Chicken feed cost calculator
What does your flock actually cost to feed — and what does that make each egg worth? Adjust the numbers to match your feed store and find out.
Feed per month
46 lbs
≈ 0.9 bags
Cost per month
$20.06
$241 per year
Cost per egg
$0.16
feed only
Cost per dozen
$1.98
what the store charges is… more
Defaults assume a laying hen eats about ¼ lb of layer feed per day — free-ranging flocks often eat less purchased feed, heavy breeds and winter weather push it up.
The honest math of backyard eggs
Feed is the single biggest recurring cost of keeping chickens, and it's the number that decides whether your eggs cost less than the farmers market or quietly cost more than truffles. The two levers that matter most are waste (spilled feed can be a fifth of your bill) and production — a flock of strong layers spreads the same feed bill across far more eggs. If you're choosing birds, our breed profiles list realistic eggs-per-year ranges, and this guide covers what to expect week to week.
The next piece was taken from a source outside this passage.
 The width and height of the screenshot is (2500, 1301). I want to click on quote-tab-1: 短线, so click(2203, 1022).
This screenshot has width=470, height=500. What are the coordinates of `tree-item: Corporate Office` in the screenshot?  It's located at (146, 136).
This calculator estimates. Your flock has real numbers — and they change with the seasons, the age of your hens, and every feed price hike. That's exactly the math PoultryPal does automatically when you log feed purchases and daily collections.
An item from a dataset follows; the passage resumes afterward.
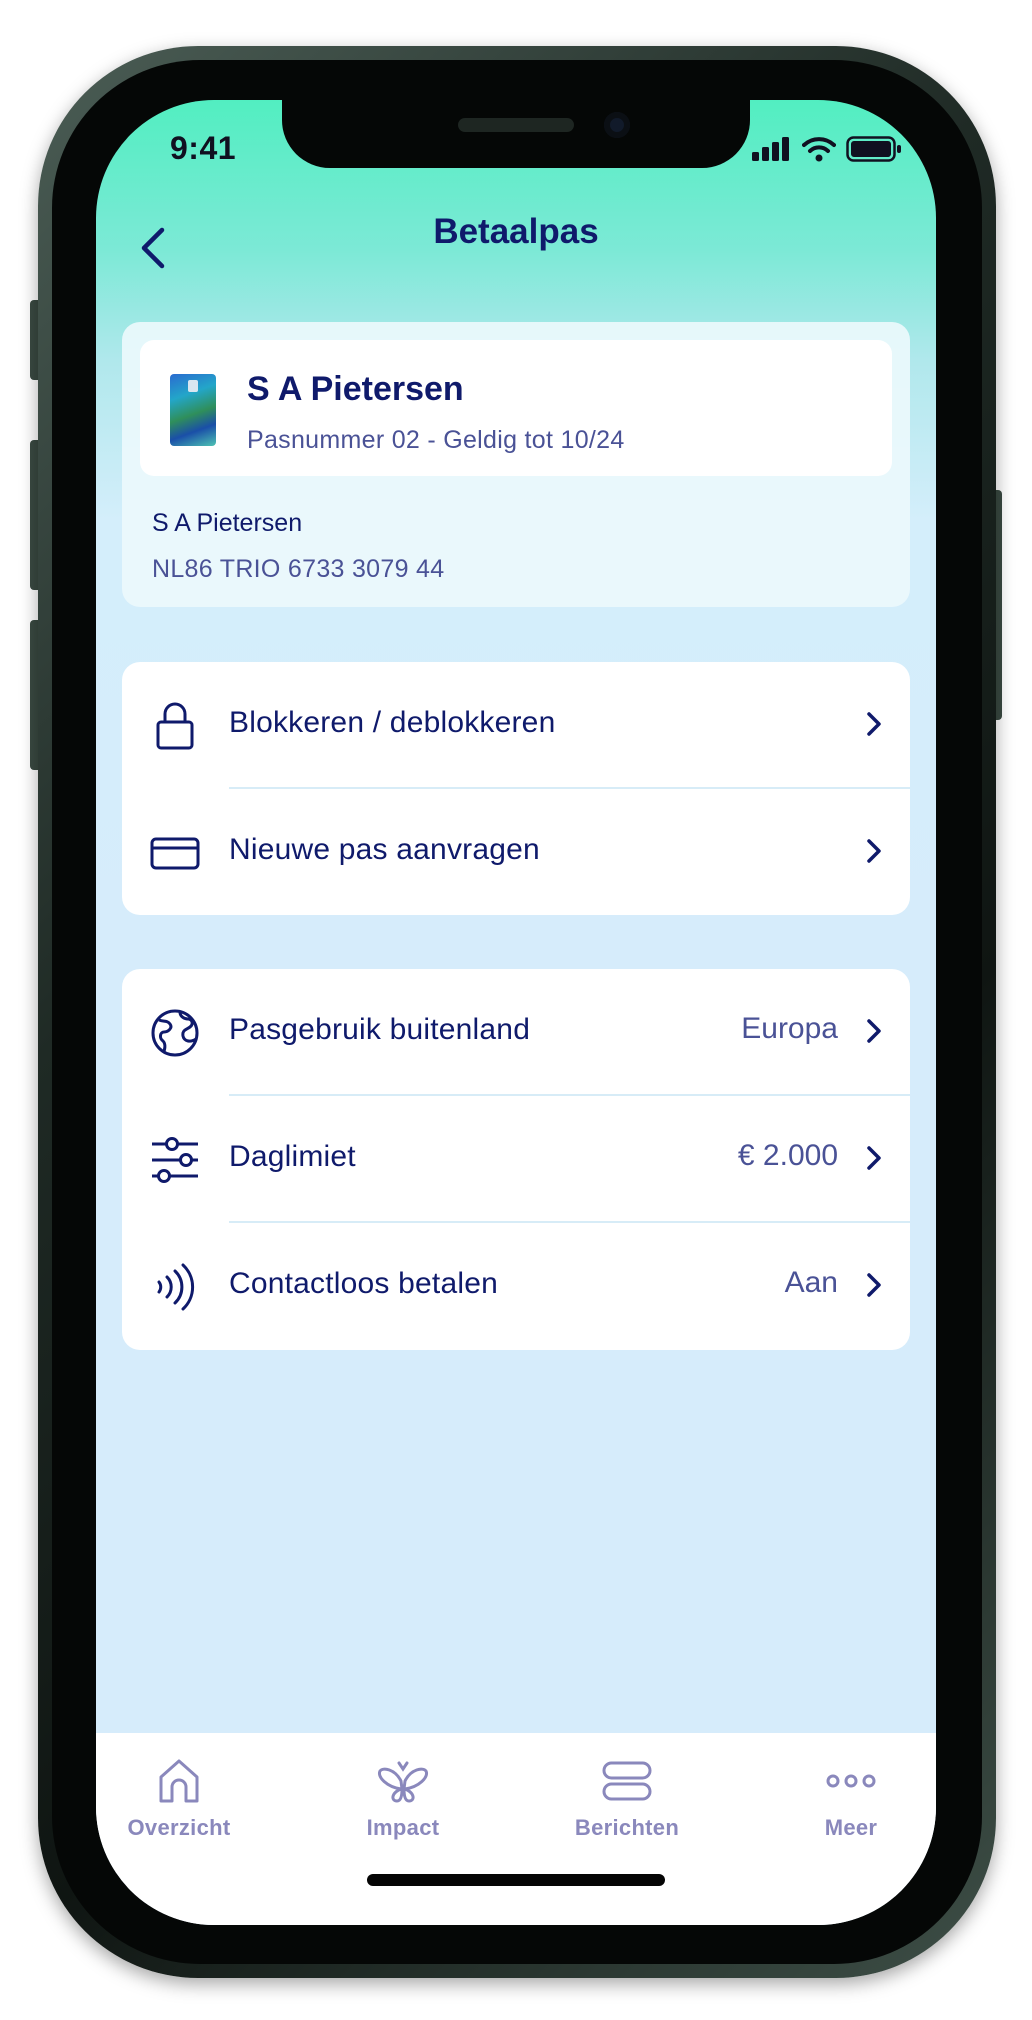 This screenshot has width=1032, height=2020. What do you see at coordinates (179, 1805) in the screenshot?
I see `tab-overzicht: Overzicht` at bounding box center [179, 1805].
Also handy: the coop size calculator and the incubation calculator.
Common questions
- How much feed does a chicken eat per day?
- A standard laying hen eats roughly ¼ pound (about 113 g) of layer feed per day — around 1.5 lbs per week. Heavy breeds like Brahmas eat more; bantams eat roughly half. Free-ranging birds eat less purchased feed in summer.
- How much does it cost to feed a chicken per month?
- At ¼ lb per day and a $20–25 bag of 50 lb layer feed, each hen costs roughly $3–4 per month to feed. A six-bird backyard flock typically runs $18–25 per month in feed alone.
- Are backyard eggs cheaper than store eggs?
- Counting feed only, often yes — but once you add bedding, the coop, and everything else chickens 'need,' most keepers do it for the eggs' quality and the fun, not the savings. Tracking your real numbers is the only way to know.
- How can I lower my feed bill?
- Reduce waste first — a treadle or well-designed feeder stops birds from raking feed onto the ground, which can save 10–20%. Supervised free-ranging, kitchen scraps, and buying feed in bulk all help too.